Data excerpts:

____________________

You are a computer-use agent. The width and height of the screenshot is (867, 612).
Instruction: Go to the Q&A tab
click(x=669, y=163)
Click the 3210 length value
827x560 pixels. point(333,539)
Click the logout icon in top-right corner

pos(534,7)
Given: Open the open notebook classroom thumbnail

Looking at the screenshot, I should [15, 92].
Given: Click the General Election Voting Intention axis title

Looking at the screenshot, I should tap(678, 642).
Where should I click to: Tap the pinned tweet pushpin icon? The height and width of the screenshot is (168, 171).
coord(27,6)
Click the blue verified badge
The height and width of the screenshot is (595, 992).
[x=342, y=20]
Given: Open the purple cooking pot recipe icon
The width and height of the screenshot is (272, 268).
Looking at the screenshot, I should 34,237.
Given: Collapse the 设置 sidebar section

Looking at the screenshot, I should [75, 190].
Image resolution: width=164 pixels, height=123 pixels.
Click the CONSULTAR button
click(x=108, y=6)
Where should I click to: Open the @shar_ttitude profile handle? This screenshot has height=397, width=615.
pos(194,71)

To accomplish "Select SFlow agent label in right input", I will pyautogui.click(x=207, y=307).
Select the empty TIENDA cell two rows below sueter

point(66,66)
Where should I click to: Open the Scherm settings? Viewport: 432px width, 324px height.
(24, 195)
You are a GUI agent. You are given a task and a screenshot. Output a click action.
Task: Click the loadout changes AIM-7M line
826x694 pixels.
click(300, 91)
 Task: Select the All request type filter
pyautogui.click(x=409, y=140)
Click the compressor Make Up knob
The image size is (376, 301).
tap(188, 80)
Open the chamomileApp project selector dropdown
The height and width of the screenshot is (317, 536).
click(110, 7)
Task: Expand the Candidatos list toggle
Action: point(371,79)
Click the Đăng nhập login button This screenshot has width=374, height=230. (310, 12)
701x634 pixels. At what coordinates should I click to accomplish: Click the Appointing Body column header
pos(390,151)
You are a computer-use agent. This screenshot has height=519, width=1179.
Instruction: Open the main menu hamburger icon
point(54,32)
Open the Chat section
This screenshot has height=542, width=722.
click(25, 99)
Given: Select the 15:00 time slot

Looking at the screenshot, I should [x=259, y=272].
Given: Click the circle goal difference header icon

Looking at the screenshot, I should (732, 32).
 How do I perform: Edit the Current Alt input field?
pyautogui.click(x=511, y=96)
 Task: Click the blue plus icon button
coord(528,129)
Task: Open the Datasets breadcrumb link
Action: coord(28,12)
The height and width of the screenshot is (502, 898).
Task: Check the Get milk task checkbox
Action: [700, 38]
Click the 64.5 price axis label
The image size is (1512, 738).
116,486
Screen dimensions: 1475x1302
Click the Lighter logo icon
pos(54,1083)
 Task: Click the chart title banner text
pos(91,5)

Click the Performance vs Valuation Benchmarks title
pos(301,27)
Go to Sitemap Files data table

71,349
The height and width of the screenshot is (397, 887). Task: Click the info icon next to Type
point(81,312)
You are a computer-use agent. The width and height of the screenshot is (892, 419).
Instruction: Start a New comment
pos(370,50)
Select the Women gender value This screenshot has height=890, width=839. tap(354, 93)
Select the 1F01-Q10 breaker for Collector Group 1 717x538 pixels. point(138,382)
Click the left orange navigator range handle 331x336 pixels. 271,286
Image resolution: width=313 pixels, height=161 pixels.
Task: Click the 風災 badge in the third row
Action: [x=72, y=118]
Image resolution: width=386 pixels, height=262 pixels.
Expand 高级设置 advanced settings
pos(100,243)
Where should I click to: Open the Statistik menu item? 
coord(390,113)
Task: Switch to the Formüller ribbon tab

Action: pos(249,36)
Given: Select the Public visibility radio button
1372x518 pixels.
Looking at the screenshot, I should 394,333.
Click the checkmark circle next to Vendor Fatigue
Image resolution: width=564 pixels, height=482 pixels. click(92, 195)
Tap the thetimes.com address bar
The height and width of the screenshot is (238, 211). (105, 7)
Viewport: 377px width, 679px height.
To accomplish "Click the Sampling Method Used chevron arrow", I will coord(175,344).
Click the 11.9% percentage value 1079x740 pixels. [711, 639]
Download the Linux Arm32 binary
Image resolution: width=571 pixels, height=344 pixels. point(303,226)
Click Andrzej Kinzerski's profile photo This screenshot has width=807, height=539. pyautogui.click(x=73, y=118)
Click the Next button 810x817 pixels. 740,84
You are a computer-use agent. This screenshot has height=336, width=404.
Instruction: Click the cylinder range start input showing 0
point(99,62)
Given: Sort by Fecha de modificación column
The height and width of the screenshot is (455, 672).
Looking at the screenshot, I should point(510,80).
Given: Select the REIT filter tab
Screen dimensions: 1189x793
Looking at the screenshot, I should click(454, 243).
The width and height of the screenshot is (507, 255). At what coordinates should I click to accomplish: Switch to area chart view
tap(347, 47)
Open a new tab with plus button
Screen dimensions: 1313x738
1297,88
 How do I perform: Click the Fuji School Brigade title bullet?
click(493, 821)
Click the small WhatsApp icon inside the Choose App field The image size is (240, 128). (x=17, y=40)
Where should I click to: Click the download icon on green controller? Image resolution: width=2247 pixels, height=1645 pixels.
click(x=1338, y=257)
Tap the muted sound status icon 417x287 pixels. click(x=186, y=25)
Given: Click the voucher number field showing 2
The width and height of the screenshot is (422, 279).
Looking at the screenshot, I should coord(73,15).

____________________

Task goal:
For the records above, count the lines that contain the word "computer" and give only that number.

Answer to this problem:
4